Collected data entries:
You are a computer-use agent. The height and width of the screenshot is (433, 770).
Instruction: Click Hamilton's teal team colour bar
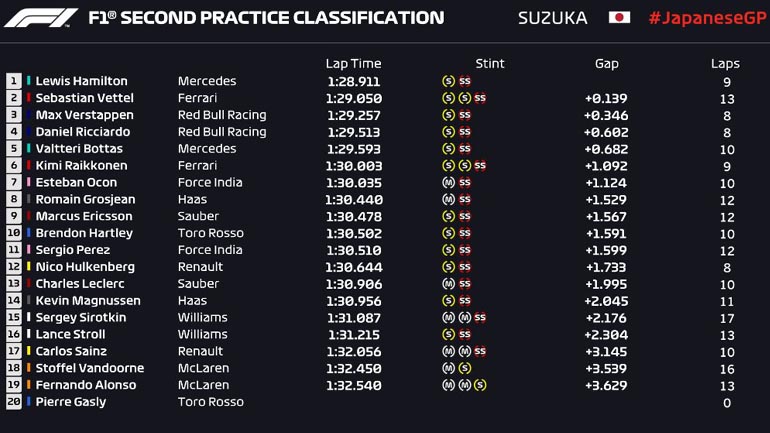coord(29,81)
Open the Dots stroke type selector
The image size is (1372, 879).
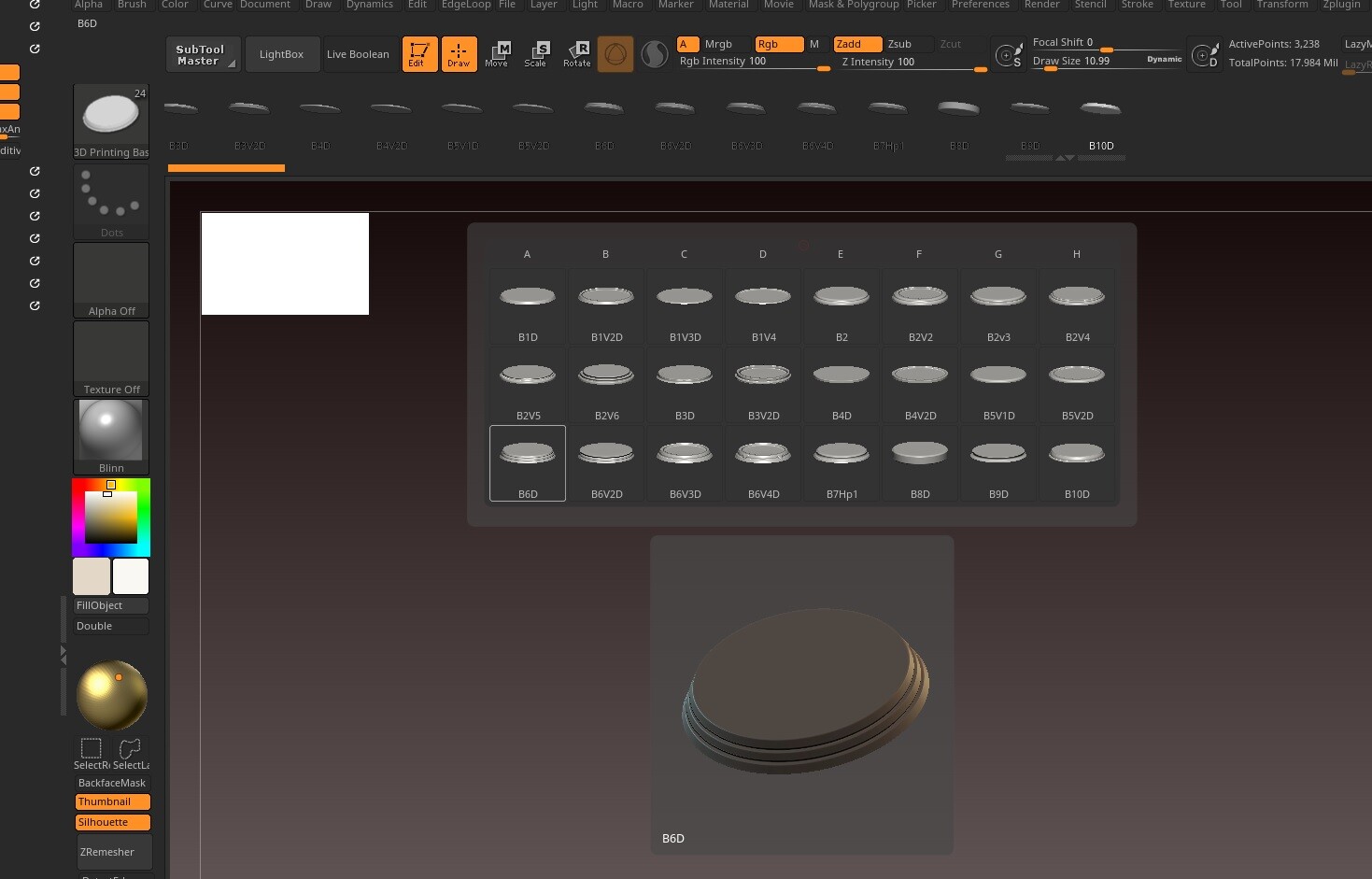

...

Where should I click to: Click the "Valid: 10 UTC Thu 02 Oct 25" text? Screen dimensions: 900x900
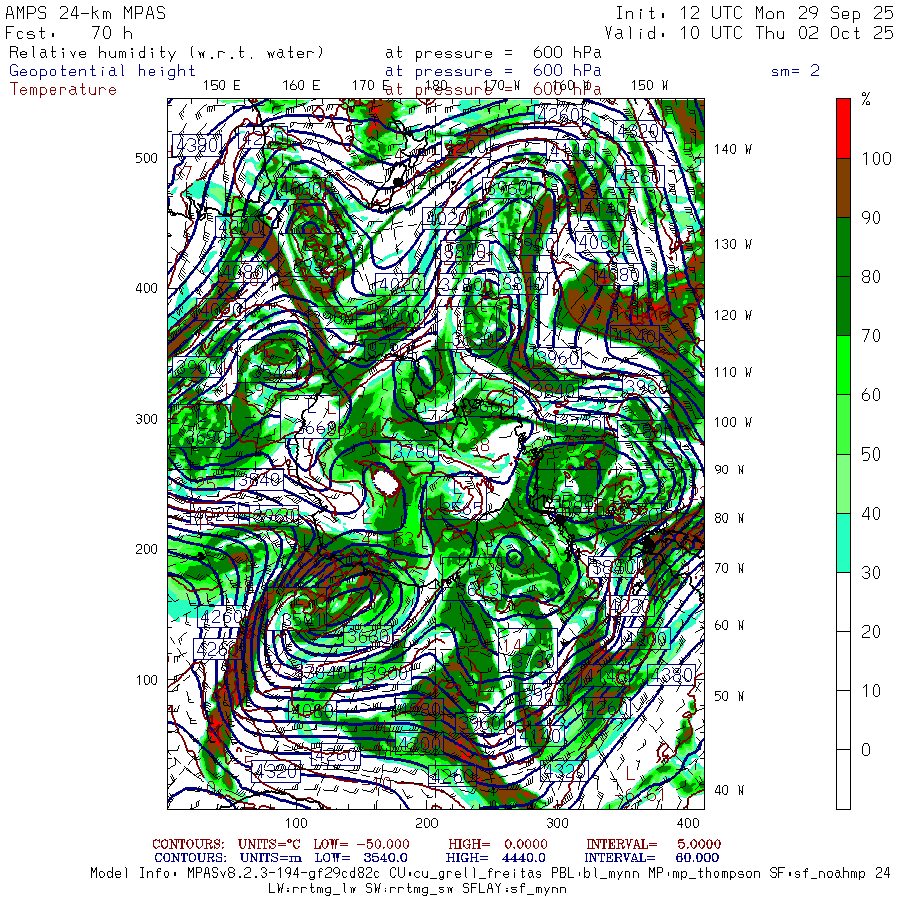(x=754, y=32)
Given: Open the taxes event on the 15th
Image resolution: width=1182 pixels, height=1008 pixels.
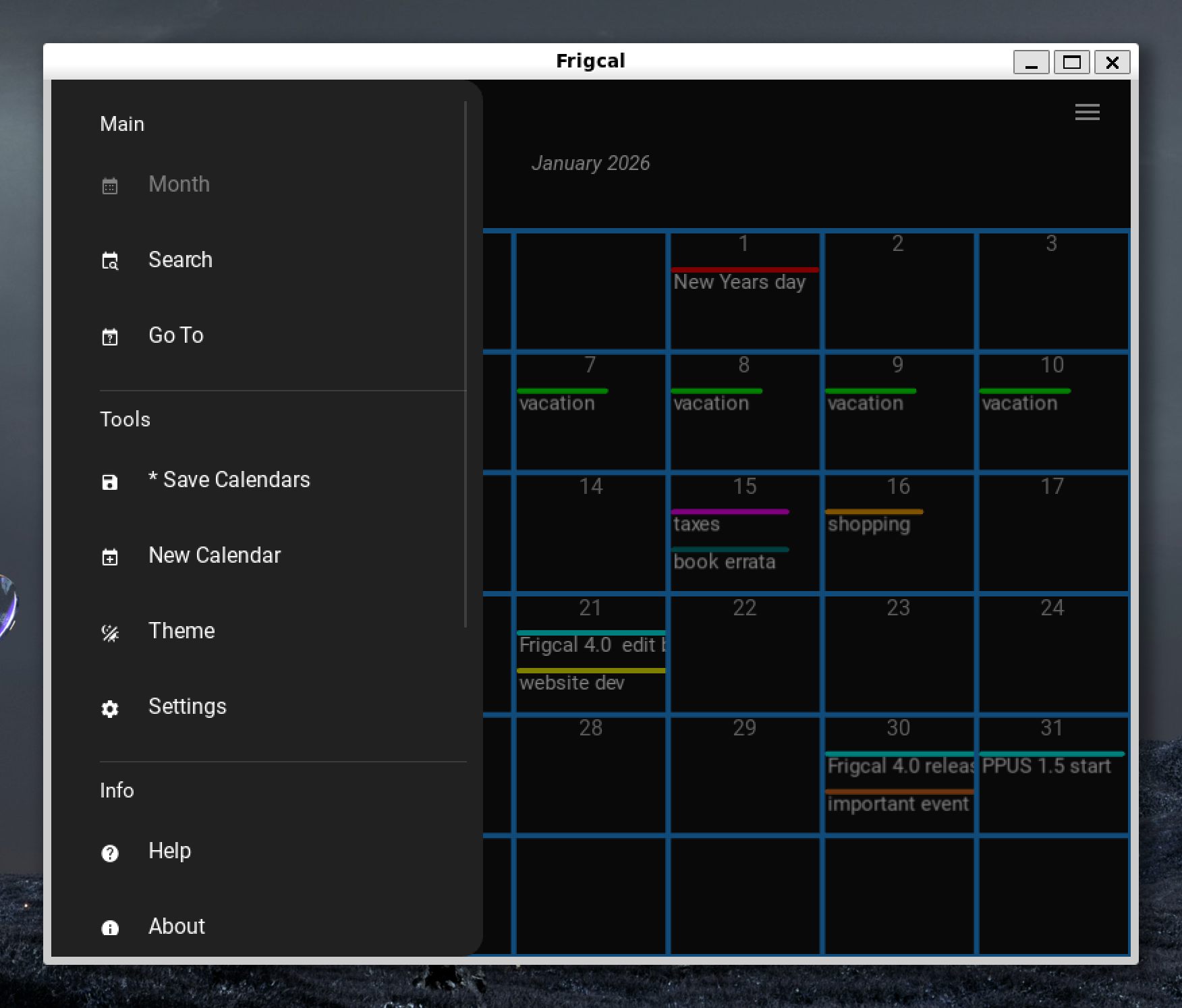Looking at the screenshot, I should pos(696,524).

WHAT IS REQUIRED: Write out exactly the run of lines above that starts at the line containing "You are a computer-use" and ends at the line containing "The image size is (1372, 879).". Include both, and leave the pictures out.

SOLUTION BELOW:
You are a computer-use agent. The height and width of the screenshot is (433, 770).
Instruction: Click Hamilton's teal team colour bar
coord(29,81)
Open the Dots stroke type selector
The image size is (1372, 879).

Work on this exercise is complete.